Even writing this piece, talking this way about him, is an example of his legacy: the one that he preferred, about recovery. There’s a tradition in the program that you’re not supposed to speak at the public level about this stuff, and there are good reasons for it. But I have found over the years — and partly it was Matthew’s book that convinced me of this — that speaking publicly about addiction and A.A. does more good than harm.
Because I think it’s really valuable for people to hear that folks like Matthew can struggle and that they can find help.

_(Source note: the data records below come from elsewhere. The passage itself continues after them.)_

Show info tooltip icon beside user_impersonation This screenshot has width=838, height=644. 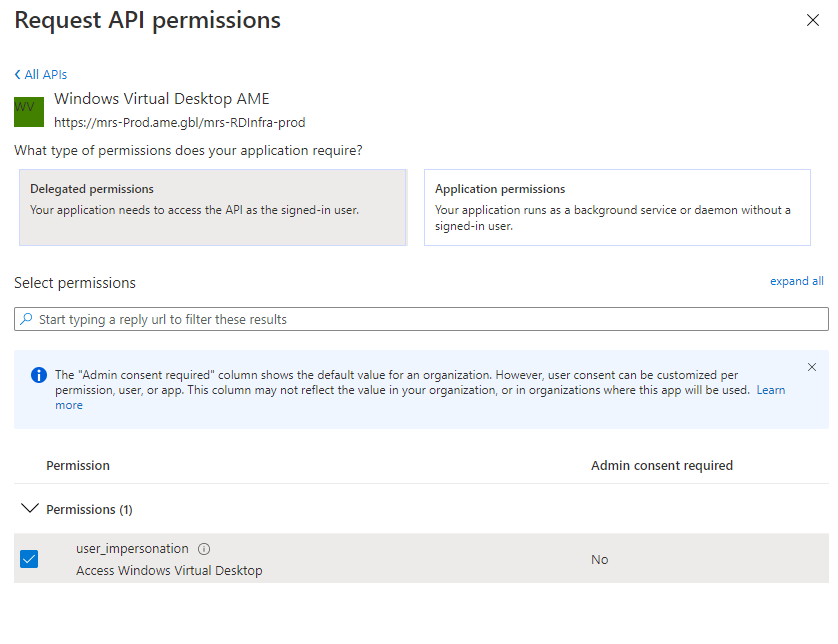204,549
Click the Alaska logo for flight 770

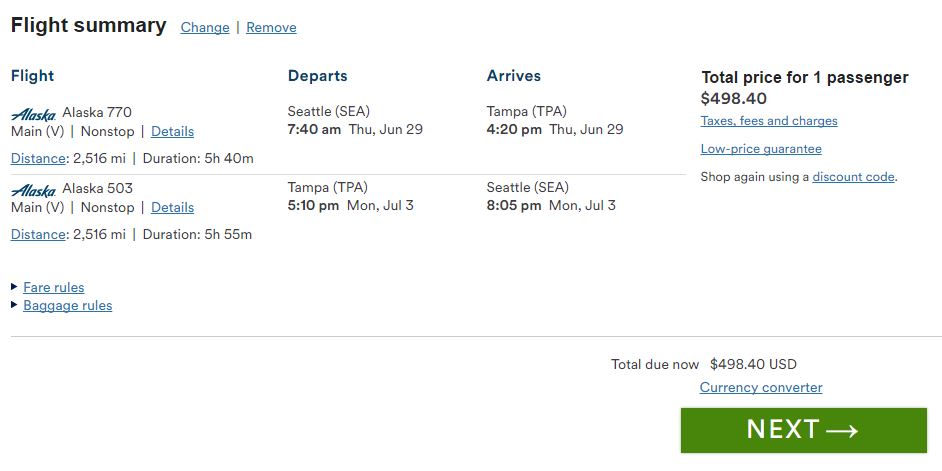pos(33,114)
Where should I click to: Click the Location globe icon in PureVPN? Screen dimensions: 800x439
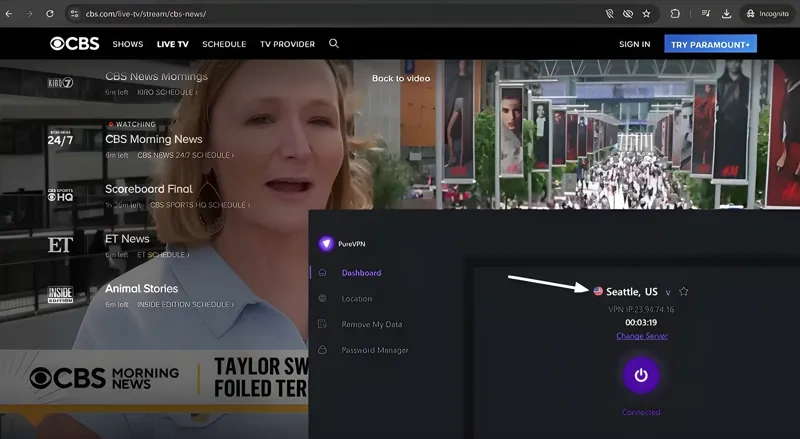tap(322, 299)
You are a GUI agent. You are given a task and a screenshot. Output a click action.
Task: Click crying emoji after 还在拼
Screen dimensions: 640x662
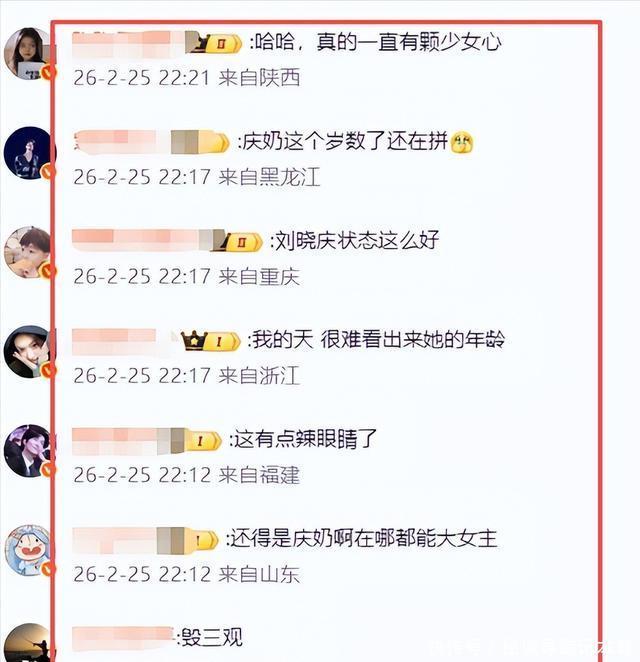pyautogui.click(x=462, y=142)
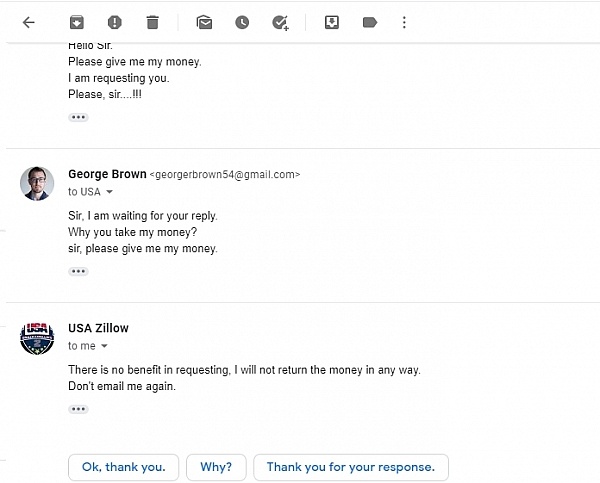The height and width of the screenshot is (483, 600).
Task: Show trimmed content in George Brown's message
Action: tap(78, 271)
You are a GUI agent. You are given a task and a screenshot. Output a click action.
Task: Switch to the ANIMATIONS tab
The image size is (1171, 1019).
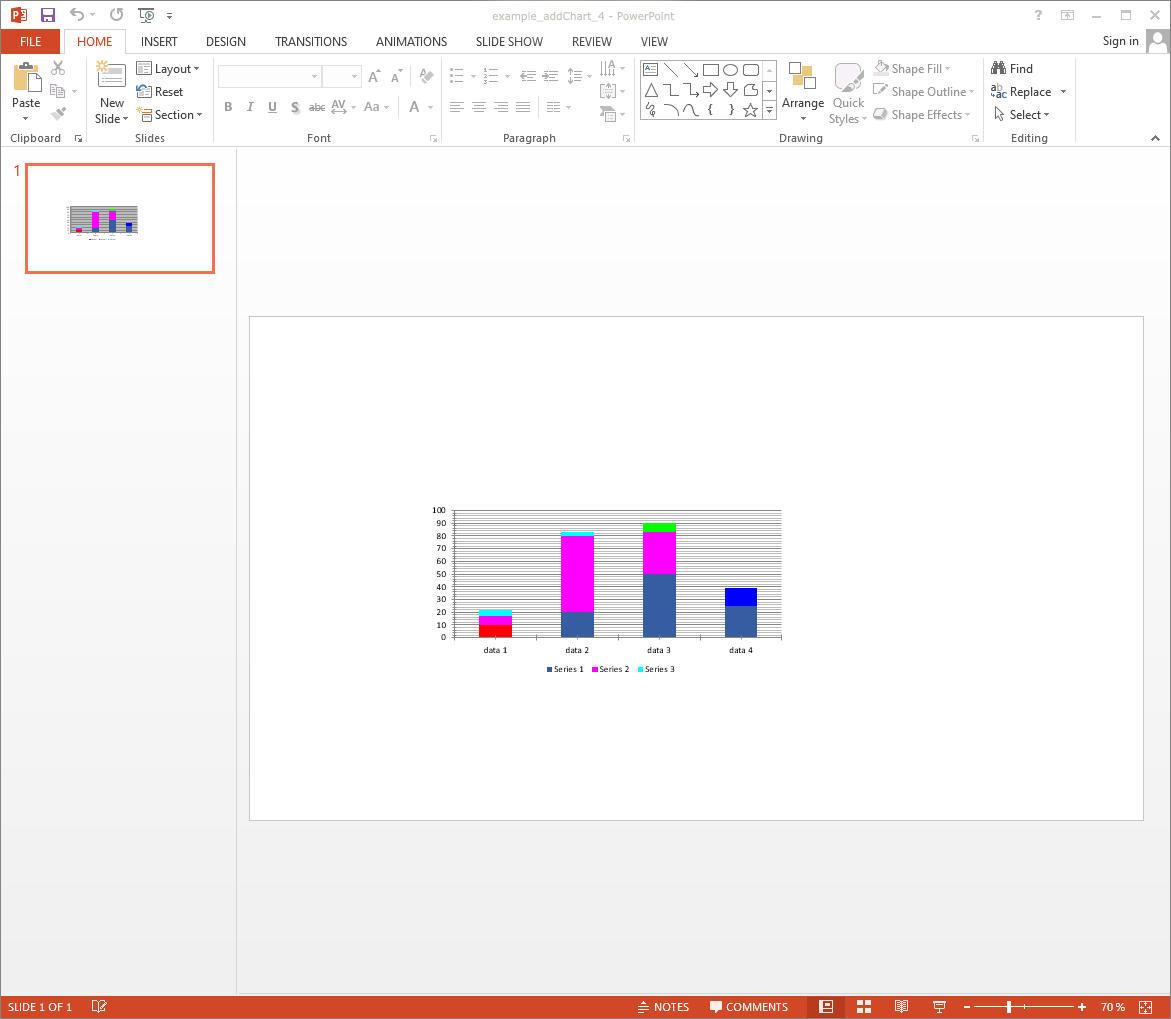(411, 41)
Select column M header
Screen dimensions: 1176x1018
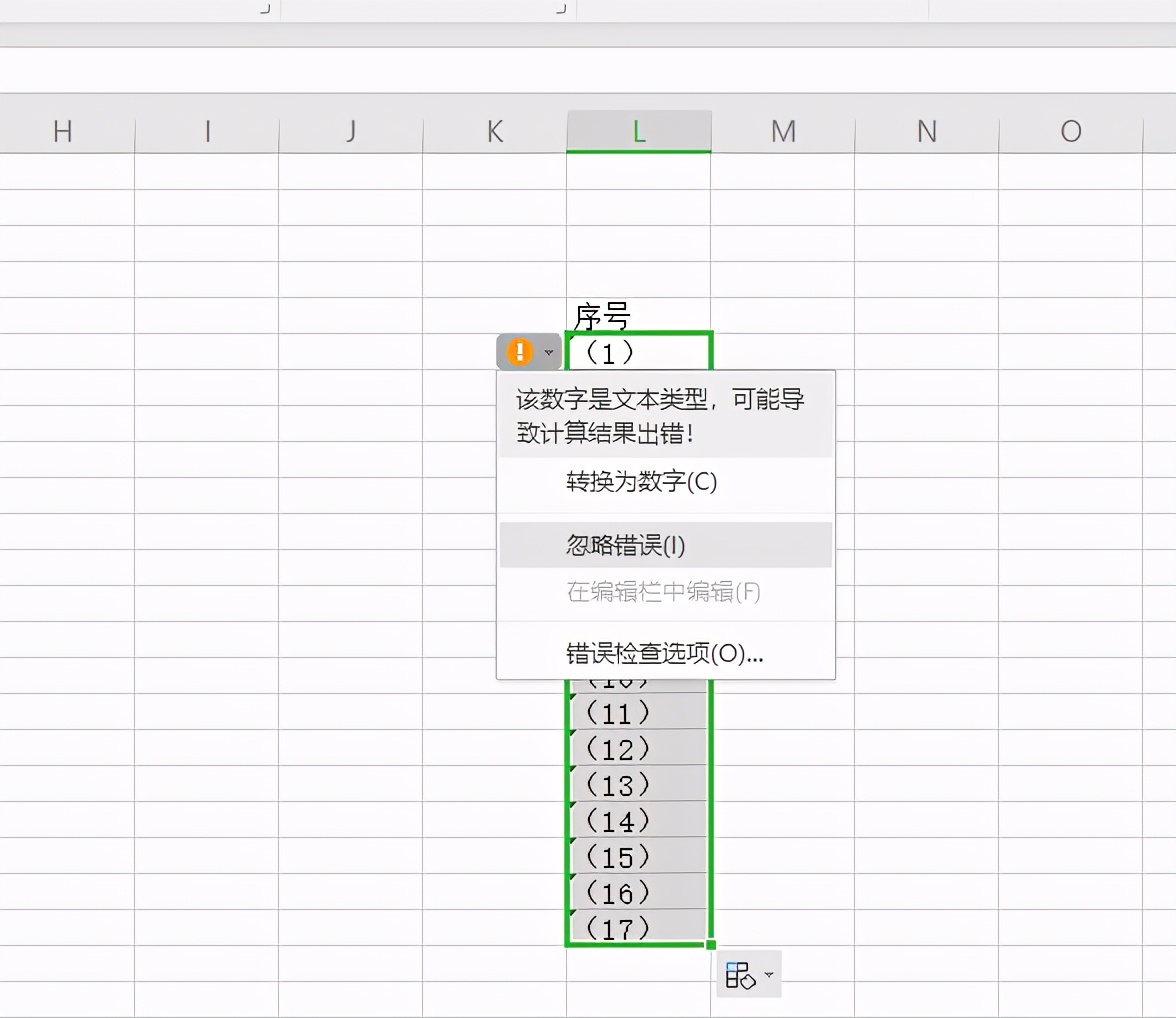click(x=783, y=131)
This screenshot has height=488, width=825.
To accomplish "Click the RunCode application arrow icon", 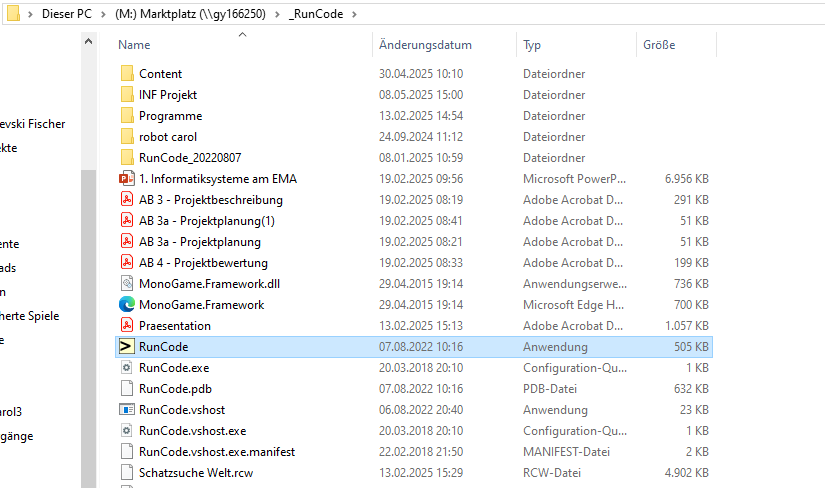I will click(x=127, y=347).
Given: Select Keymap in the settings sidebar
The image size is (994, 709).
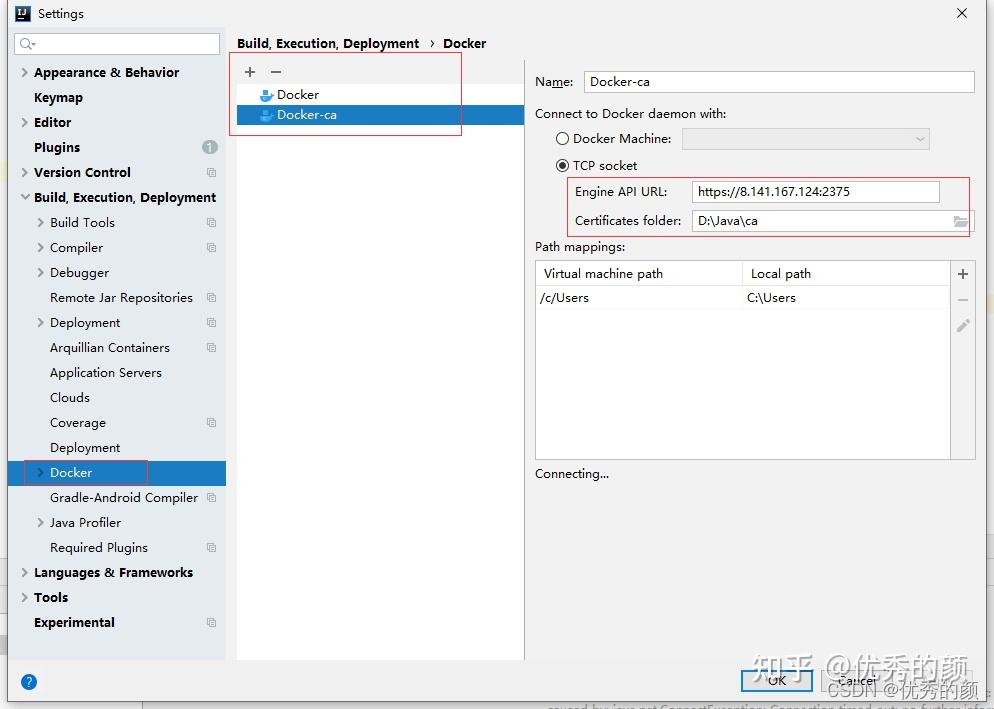Looking at the screenshot, I should [58, 97].
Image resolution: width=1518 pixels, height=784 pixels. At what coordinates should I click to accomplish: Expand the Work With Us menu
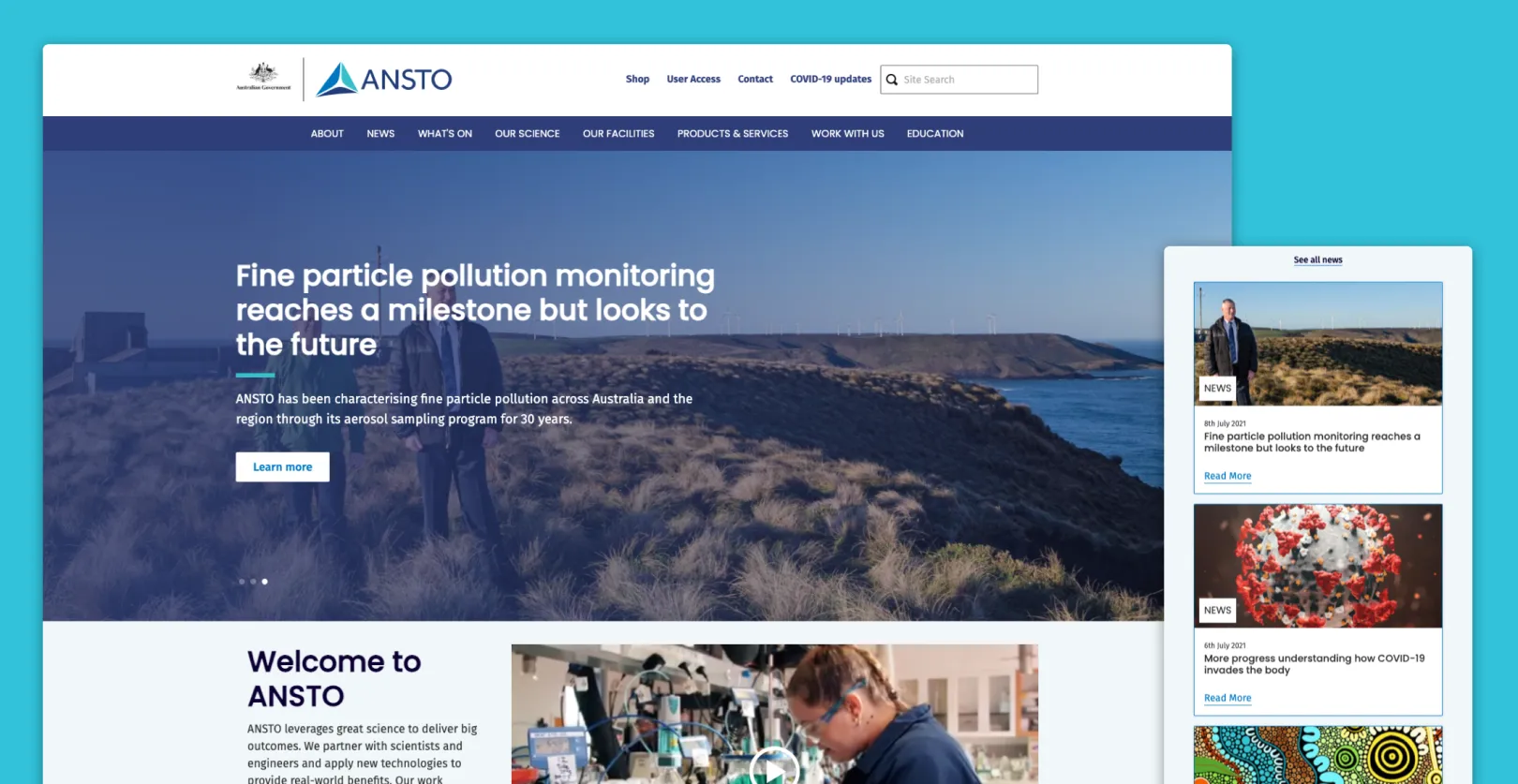tap(847, 134)
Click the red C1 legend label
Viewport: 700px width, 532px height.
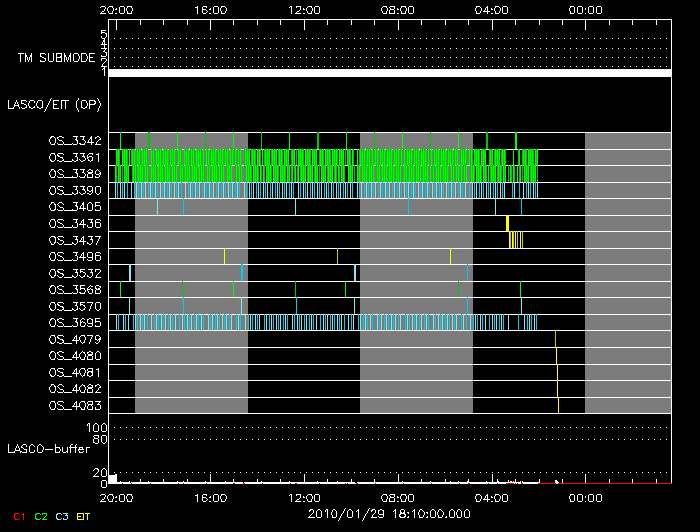coord(18,516)
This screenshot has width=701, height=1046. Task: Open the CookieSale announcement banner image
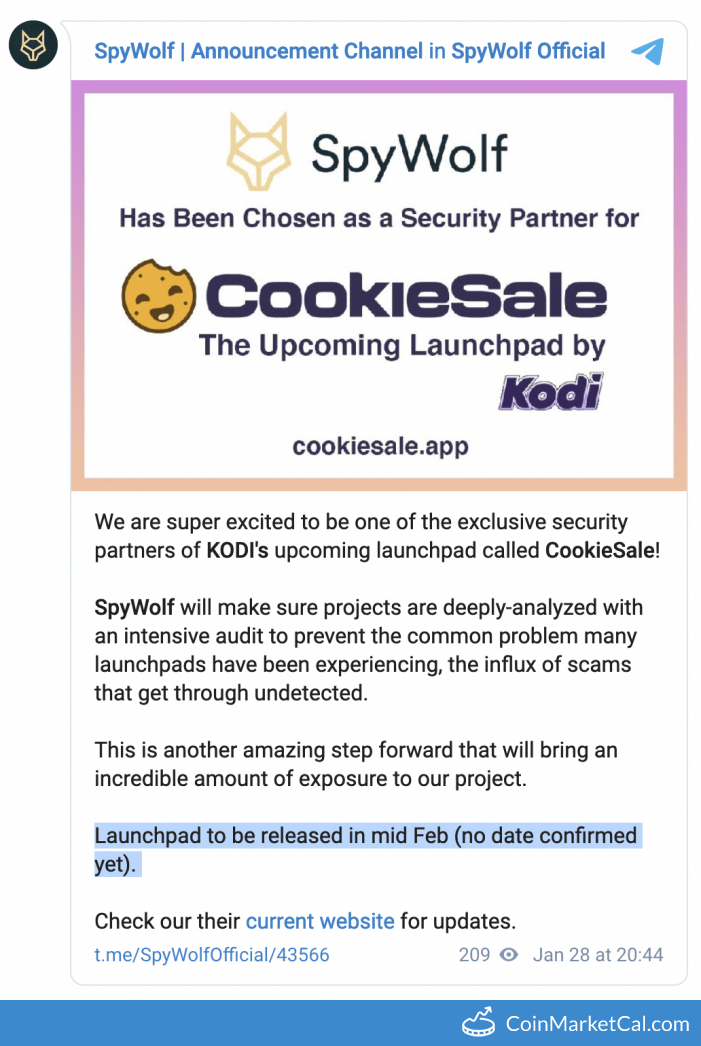pos(379,285)
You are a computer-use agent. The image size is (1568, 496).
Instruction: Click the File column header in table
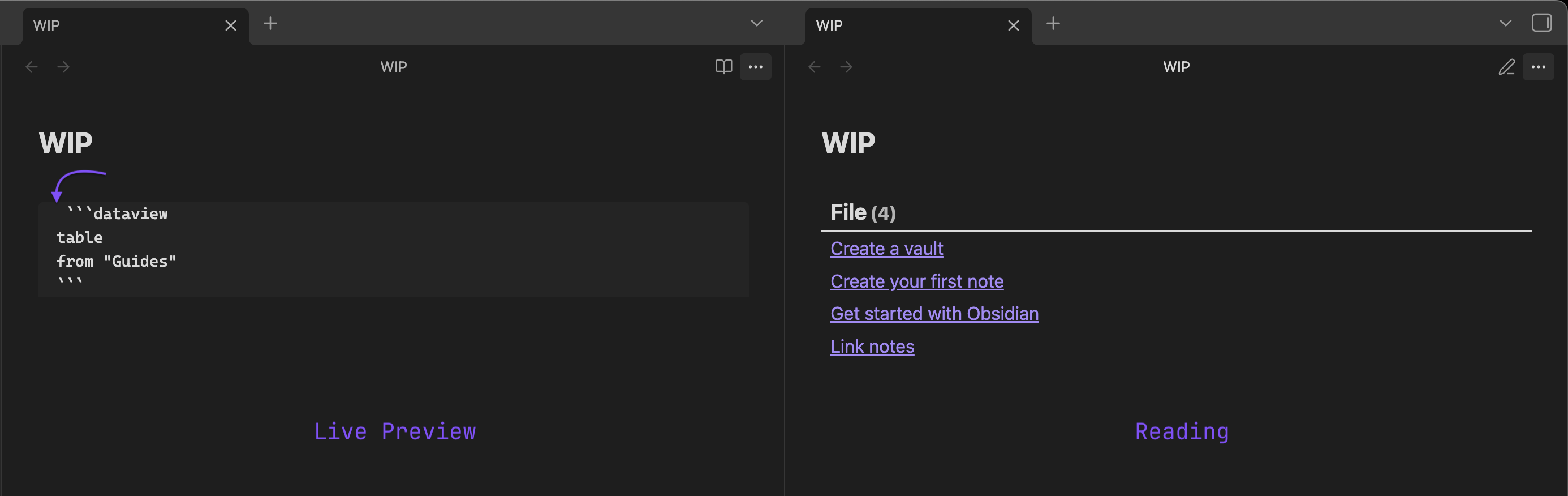[848, 213]

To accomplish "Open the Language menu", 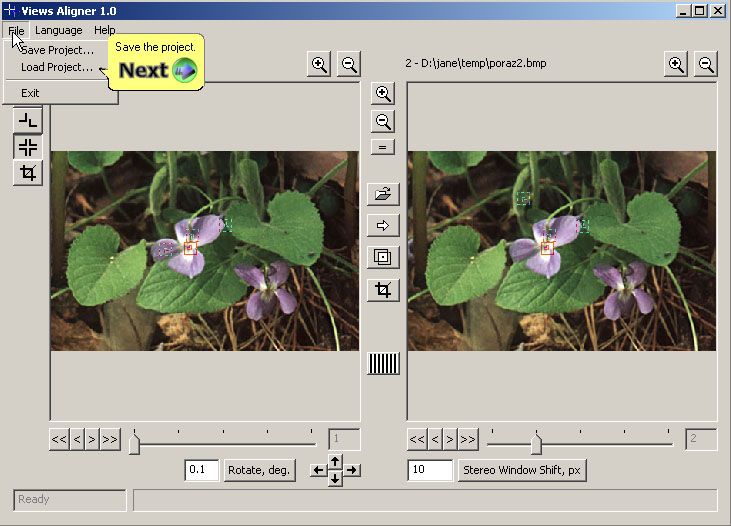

And there’s no shame in asking for that help. There’s no shame in feeling that bad. And there’s no shame in getting help for feeling that bad.
I was unfortunate to have needed his help — or fortunate, depending on how you want to look at it. And certainly fortunate to have received that help and friendship directly from him. I was also a huge fan of his and felt the friendship that we all feel through “Friends.” I consider myself blessed that I got to experience both.
And I do want to say that if you go into recovery, while there will only ever be one of the real thing for me, you will find your own Matthew Perry. You’ll find someone to laugh with and connect with. You’ll find someone who understands your story. You’ll find someone who seems to care about you more than about him- or herself. I think Matthew would want folks to know that more than anything.
Hank Azaria has been an actor for nearly 40 years, appearing onstage and in television and film. He has won multiple Emmy Awards and has been nominated for a Tony Award. He has voiced over 100 characters on “The Simpsons” for 35 seasons and recently starred in HBO’s “The Idol.”